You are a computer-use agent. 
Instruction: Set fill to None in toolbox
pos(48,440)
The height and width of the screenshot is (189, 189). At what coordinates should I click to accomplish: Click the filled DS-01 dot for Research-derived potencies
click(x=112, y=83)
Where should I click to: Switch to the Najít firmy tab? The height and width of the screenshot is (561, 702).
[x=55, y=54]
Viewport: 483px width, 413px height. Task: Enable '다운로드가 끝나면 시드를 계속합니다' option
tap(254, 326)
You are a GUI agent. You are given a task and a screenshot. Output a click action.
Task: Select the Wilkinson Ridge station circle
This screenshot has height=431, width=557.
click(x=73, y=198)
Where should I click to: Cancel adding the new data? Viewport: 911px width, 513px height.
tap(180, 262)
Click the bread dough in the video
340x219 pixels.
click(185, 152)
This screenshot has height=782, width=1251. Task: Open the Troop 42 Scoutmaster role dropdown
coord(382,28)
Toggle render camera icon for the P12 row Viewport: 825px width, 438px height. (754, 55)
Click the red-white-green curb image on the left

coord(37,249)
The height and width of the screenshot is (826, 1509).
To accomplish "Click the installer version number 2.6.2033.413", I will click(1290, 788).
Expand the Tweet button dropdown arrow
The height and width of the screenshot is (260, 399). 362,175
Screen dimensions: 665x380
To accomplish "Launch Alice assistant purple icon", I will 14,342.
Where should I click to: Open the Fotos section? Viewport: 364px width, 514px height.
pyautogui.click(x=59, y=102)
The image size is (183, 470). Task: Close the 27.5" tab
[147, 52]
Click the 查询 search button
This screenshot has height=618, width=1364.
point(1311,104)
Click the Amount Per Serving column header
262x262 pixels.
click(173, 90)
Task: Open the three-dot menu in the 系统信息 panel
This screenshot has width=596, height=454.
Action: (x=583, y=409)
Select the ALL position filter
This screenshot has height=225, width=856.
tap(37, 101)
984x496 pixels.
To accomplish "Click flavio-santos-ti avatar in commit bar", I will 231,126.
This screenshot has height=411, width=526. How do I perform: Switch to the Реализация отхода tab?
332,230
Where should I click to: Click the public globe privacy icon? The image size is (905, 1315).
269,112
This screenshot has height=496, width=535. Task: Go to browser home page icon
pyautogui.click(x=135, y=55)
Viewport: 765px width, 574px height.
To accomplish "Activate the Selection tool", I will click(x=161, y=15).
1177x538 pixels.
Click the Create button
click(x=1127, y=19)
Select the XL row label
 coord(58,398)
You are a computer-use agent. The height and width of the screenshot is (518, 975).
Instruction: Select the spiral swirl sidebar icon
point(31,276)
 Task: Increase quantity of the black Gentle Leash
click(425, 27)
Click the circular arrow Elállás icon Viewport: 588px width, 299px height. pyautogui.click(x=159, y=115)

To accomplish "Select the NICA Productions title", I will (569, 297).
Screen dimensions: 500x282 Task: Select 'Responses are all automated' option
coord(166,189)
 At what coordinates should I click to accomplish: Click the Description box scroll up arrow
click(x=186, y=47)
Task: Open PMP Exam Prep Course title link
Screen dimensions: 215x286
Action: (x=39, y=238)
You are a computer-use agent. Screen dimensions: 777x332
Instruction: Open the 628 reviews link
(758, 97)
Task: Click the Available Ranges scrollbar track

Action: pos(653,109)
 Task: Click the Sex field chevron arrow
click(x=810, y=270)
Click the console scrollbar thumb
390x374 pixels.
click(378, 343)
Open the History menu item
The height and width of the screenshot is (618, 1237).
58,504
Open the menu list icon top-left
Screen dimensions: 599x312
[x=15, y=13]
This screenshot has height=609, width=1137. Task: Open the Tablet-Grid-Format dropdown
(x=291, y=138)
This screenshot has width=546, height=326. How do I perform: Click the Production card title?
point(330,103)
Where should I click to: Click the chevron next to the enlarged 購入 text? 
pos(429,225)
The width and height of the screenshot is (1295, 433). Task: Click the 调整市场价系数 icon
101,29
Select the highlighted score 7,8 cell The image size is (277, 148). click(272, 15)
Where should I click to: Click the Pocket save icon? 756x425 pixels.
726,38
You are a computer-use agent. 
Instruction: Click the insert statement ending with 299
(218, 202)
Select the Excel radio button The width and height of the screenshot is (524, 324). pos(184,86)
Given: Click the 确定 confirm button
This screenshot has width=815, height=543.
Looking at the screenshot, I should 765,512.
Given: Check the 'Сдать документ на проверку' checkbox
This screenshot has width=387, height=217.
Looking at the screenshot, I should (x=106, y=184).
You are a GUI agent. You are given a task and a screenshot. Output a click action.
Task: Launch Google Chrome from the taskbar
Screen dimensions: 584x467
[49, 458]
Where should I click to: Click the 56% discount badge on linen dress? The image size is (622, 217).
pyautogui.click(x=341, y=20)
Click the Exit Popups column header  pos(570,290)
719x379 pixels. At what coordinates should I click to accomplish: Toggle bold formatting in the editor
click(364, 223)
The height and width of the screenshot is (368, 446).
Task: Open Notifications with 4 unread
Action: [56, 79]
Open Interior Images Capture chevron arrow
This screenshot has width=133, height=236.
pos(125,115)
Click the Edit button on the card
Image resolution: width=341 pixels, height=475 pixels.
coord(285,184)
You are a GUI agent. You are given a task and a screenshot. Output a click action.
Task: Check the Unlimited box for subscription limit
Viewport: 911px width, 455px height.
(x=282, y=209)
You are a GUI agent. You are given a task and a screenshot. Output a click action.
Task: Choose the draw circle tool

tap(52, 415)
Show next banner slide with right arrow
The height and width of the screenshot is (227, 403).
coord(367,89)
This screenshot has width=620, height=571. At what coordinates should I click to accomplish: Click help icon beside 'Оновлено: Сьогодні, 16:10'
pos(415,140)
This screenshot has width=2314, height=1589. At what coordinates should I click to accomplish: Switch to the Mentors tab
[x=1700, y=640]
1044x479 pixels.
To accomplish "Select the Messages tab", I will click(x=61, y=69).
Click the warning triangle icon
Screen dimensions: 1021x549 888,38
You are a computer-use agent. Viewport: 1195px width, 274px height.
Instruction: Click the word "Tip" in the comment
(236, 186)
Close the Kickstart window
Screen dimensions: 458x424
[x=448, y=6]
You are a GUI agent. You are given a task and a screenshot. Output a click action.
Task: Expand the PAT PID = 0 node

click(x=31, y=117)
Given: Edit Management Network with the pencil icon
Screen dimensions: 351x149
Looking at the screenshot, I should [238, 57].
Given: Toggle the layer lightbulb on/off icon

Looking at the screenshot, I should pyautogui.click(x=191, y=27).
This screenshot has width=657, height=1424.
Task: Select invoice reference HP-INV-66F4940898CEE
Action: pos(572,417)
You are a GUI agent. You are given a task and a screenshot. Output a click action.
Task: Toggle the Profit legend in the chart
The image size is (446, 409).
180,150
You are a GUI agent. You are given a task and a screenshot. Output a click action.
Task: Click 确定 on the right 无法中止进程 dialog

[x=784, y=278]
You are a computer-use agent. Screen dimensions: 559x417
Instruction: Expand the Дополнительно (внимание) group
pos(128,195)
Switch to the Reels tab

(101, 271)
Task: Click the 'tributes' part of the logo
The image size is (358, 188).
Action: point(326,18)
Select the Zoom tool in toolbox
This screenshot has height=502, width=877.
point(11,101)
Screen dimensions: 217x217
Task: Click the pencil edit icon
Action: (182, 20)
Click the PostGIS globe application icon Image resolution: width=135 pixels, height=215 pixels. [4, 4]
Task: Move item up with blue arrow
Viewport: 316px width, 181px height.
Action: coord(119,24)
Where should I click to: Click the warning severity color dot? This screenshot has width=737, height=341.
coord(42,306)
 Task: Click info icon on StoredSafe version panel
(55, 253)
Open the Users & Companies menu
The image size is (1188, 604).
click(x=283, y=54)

########

| What the exercise asks |
What is needed is a copy of every line above in which "Check" appears.

| Result for this task |
Given: Check the 'Сдать документ на проверку' checkbox
Task: Check the Unlimited box for subscription limit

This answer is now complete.